A few minutes later McDonald’s men finally got that slice of luck they’ve desperately needed. Potts did well down the right and his superb low cross was turned into his own net by Fleetwood skipper Nathan Pond.

It was cruel for Cod Army hero Pond, but Blackpool didn’t care, it was their first goal in 558 minutes of action. The weather may have been terrible but the football was pretty lively, with Fleetwood’s loan wingers at the heart of all the visitors’ good play.

On 33 minutes it was the turn of Tariqe Fosu to threaten, this time shooting from 25 yard, an effort superbly held by Lyness. Pool’s loan keeper has been decent on the whole, and that was another good save with the wind making long range efforts tricky.

There are moments which can define games, and on the stroke of half came one, and a chance which summed up Pool’s finishing of late.

A long punt by Clark Robertson was totally misjudged by Pond as his clearance fell to Redshaw inside the area.

With only keeper Chris Maxwell to beat the striker made a total mess of it, firing high and wide.

It was a chance which would have sealed the game and just about summed up Pool’s luck in front of goal.

Half-time saw Blackpool make a change in personnel and formation, with new boy Lee replacing Osayi-Samuel.

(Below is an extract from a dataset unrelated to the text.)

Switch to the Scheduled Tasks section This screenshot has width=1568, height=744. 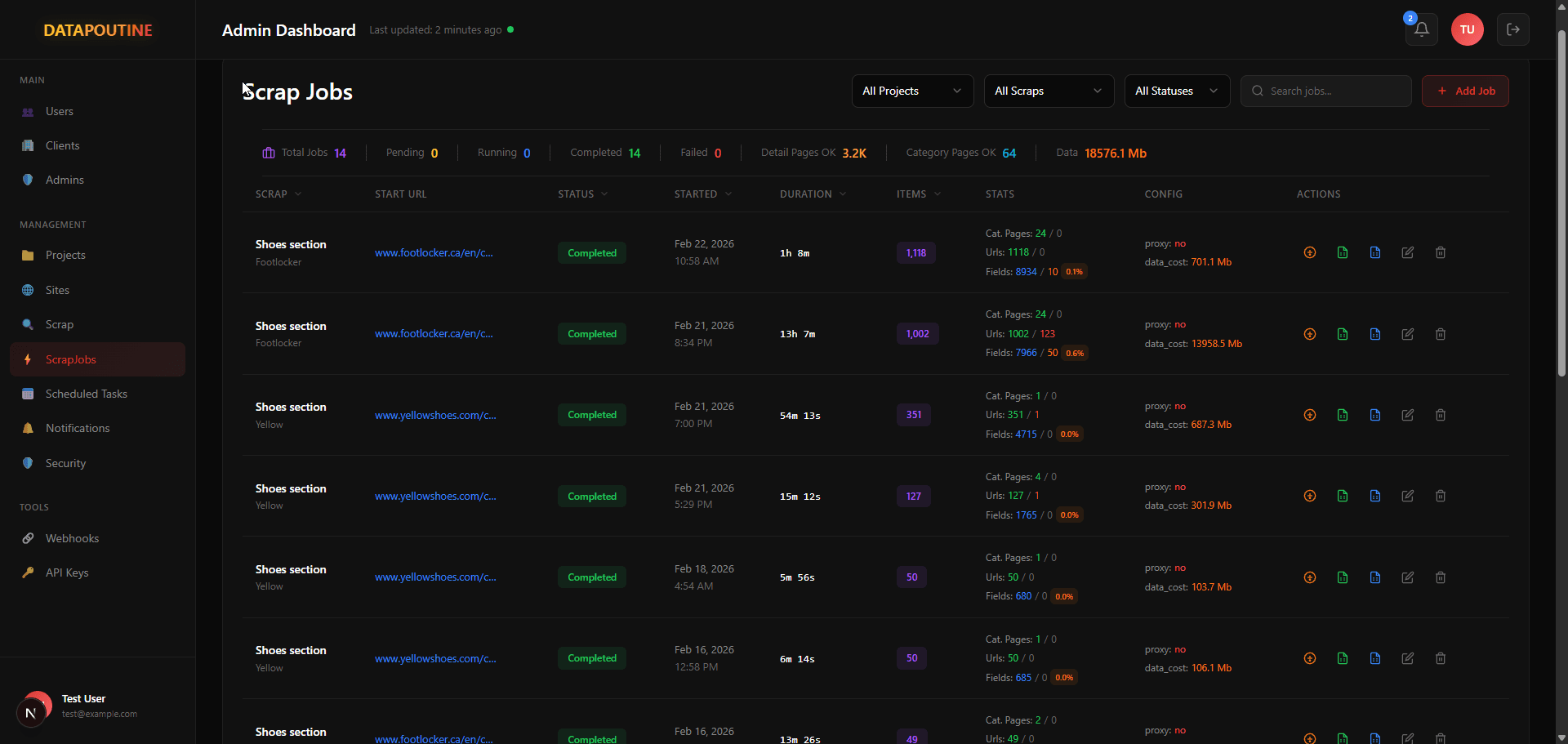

It saw them revert to a 4-1-3-2 formation, with Redshaw getting forward to support the front two as often as he can, something which never really worked. Fleetwood, shooting towards their vocal travelling army, raced out of the blocks for the second half, and almost fired themselves level.

Sadly for them David Ball’s effort was deflected the wrong side of Lyness’ post.

While Fleetwood were looking dangerous what will have pleased McDonald was the fact the away side were restricted to long-range efforts.

In the first hour not once did the Cod Army manage to get in behind the Seasiders.

Another example of that came on 55 minutes when Lyness again got down well to save after Jimmy Ryan tried his luck from range.

Moments later the away side again threatened, this time Henen chasing a long-ball down the channel before trying his luck from the most ridiculous of angles. The effort caught keeper Lyness off guard, only for it to come back off the bar and Pool escaped.

Pool’s change of formation didn’t work at all, and come the hour mark it was all Fleetwood. McDonald chose to replace Redshaw with the much more defensive John Herron. Fair play to the Blackpool boss for quickly recognising his error and switching it back.

Fleetwood appeared to be running out of attacking ideas, although they continued to look the most likely. In an attempt to liven things up they introduced former Seasider Bobby Grant who typically introduced himself with a long-range effort which was comfortably saved by Lyness.

With 10 minutes left the game was in danger of fizzling out, until a moment of handbags between the players threatened to spark the game back into life.

As Lyness pounced on a ball in the box, Pond jumped in and caught the keeper, much to the disgust of the Pool players, who raced in to push and shove the Cod captain. Referee Graham Scott let it all calm down and rightly awarded just a yellow. There was no intention at all from Pond.

Fleetwood introduced Nick Haughton in an attempt to liven things up, and he forced Lyness into action yet again with six minutes remaining.

The lively midfielder played a lovely one-two with Antoni Sarcevic at the edge of the area before powering a left-footed effort towards goal, Lyness was again a match.

In the end Blackpool would hold on for the ugliest, but most important of wins. For Fleetwood the game was still something to celebrate – a stepping stone in a wonderful story created by Andy Pilley.

I just wish the travelling fans had sung his name more – for large periods they appeared more interested in Blackpool’s under-fire Karl Oyston.

If Oyston ever does leave Bloomfield Road, it sounds like he’ll be welcome in Fleetwood!

1-0 with a goal by Pond was the result the romantics would have wanted – a shame he scored it in his own net.

As for Blackpool and McDonald, they won’t care about anything written here apart from the score at the top of the page. Boy, was it needed.